— TASK TO COMPLETE —
Each record below should be given again exactly as it reads.

*** RECORDS FOR THIS TASK Section Begins ***

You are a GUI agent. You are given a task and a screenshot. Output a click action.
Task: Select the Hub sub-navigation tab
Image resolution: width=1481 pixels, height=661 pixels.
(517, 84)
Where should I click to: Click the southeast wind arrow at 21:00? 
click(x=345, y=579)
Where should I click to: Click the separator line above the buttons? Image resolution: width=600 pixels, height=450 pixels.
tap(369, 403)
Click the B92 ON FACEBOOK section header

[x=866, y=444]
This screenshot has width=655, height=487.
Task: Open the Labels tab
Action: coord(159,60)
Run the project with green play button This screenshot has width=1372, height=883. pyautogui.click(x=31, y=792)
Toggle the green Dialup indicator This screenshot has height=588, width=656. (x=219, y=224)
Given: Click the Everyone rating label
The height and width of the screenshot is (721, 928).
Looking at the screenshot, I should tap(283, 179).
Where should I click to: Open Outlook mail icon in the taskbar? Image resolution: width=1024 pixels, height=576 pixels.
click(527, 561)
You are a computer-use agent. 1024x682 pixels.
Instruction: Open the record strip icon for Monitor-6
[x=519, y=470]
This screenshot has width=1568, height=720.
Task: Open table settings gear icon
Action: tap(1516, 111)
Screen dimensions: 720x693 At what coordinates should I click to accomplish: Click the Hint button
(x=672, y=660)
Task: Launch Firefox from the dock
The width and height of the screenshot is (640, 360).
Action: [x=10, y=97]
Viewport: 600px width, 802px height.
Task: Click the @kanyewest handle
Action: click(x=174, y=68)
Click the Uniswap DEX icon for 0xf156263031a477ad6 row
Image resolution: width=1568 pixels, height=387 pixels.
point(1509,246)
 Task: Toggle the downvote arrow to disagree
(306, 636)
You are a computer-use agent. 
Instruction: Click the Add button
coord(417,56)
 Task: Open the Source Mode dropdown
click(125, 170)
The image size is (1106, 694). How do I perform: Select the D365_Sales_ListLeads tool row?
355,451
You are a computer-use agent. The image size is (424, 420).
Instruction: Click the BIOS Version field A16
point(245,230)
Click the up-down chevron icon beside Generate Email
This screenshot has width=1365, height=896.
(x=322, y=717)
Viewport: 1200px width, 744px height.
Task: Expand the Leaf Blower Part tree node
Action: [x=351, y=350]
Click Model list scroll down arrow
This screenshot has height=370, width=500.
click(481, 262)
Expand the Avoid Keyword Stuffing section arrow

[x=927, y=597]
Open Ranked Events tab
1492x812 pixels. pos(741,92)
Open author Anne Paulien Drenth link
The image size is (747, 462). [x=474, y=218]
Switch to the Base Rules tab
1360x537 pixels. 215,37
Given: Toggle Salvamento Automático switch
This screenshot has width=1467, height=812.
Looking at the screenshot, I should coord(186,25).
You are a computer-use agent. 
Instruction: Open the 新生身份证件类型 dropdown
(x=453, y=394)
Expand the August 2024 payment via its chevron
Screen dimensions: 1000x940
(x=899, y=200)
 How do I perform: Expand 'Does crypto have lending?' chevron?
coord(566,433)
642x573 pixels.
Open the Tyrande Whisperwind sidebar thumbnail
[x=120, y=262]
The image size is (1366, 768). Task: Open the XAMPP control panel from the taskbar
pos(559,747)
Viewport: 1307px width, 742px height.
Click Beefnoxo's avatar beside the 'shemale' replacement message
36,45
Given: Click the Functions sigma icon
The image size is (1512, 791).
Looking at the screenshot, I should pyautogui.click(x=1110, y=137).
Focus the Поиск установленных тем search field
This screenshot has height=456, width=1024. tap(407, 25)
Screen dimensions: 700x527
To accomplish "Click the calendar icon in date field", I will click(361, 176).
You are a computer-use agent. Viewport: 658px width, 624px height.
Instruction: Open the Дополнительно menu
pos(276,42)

*** RECORDS FOR THIS TASK Section Ends ***

— WRITTEN ANSWER —
You are a GUI agent. You are given a task and a screenshot. Output a click action.
Task: Select the Hub sub-navigation tab
Image resolution: width=1481 pixels, height=661 pixels.
(517, 84)
Where should I click to: Click the southeast wind arrow at 21:00? 
click(x=345, y=579)
Where should I click to: Click the separator line above the buttons? Image resolution: width=600 pixels, height=450 pixels.
tap(369, 403)
Click the B92 ON FACEBOOK section header

[x=866, y=444]
This screenshot has width=655, height=487.
Task: Open the Labels tab
Action: coord(159,60)
Run the project with green play button This screenshot has width=1372, height=883. pyautogui.click(x=31, y=792)
Toggle the green Dialup indicator This screenshot has height=588, width=656. (x=219, y=224)
Given: Click the Everyone rating label
The height and width of the screenshot is (721, 928).
Looking at the screenshot, I should tap(283, 179).
Where should I click to: Open Outlook mail icon in the taskbar? Image resolution: width=1024 pixels, height=576 pixels.
click(527, 561)
You are a computer-use agent. 1024x682 pixels.
Instruction: Open the record strip icon for Monitor-6
[x=519, y=470]
This screenshot has width=1568, height=720.
Task: Open table settings gear icon
Action: tap(1516, 111)
Screen dimensions: 720x693 At what coordinates should I click to accomplish: Click the Hint button
(x=672, y=660)
Task: Launch Firefox from the dock
The width and height of the screenshot is (640, 360).
Action: [x=10, y=97]
Viewport: 600px width, 802px height.
Task: Click the @kanyewest handle
Action: click(x=174, y=68)
Click the Uniswap DEX icon for 0xf156263031a477ad6 row
Image resolution: width=1568 pixels, height=387 pixels.
point(1509,246)
 Task: Toggle the downvote arrow to disagree
(306, 636)
You are a computer-use agent. 
Instruction: Click the Add button
coord(417,56)
 Task: Open the Source Mode dropdown
click(125, 170)
The image size is (1106, 694). How do I perform: Select the D365_Sales_ListLeads tool row?
355,451
You are a computer-use agent. The image size is (424, 420).
Instruction: Click the BIOS Version field A16
point(245,230)
Click the up-down chevron icon beside Generate Email
This screenshot has width=1365, height=896.
(x=322, y=717)
Viewport: 1200px width, 744px height.
Task: Expand the Leaf Blower Part tree node
Action: [x=351, y=350]
Click Model list scroll down arrow
This screenshot has height=370, width=500.
click(481, 262)
Expand the Avoid Keyword Stuffing section arrow

[x=927, y=597]
Open Ranked Events tab
1492x812 pixels. pos(741,92)
Open author Anne Paulien Drenth link
The image size is (747, 462). [x=474, y=218]
Switch to the Base Rules tab
1360x537 pixels. 215,37
Given: Toggle Salvamento Automático switch
This screenshot has width=1467, height=812.
Looking at the screenshot, I should coord(186,25).
You are a computer-use agent. 
Instruction: Open the 新生身份证件类型 dropdown
(x=453, y=394)
Expand the August 2024 payment via its chevron
Screen dimensions: 1000x940
(x=899, y=200)
 How do I perform: Expand 'Does crypto have lending?' chevron?
coord(566,433)
642x573 pixels.
Open the Tyrande Whisperwind sidebar thumbnail
[x=120, y=262]
The image size is (1366, 768). Task: Open the XAMPP control panel from the taskbar
pos(559,747)
Viewport: 1307px width, 742px height.
Click Beefnoxo's avatar beside the 'shemale' replacement message
36,45
Given: Click the Functions sigma icon
The image size is (1512, 791).
Looking at the screenshot, I should pyautogui.click(x=1110, y=137).
Focus the Поиск установленных тем search field
This screenshot has height=456, width=1024. tap(407, 25)
Screen dimensions: 700x527
To accomplish "Click the calendar icon in date field", I will click(361, 176).
You are a computer-use agent. Viewport: 658px width, 624px height.
Instruction: Open the Дополнительно menu
pos(276,42)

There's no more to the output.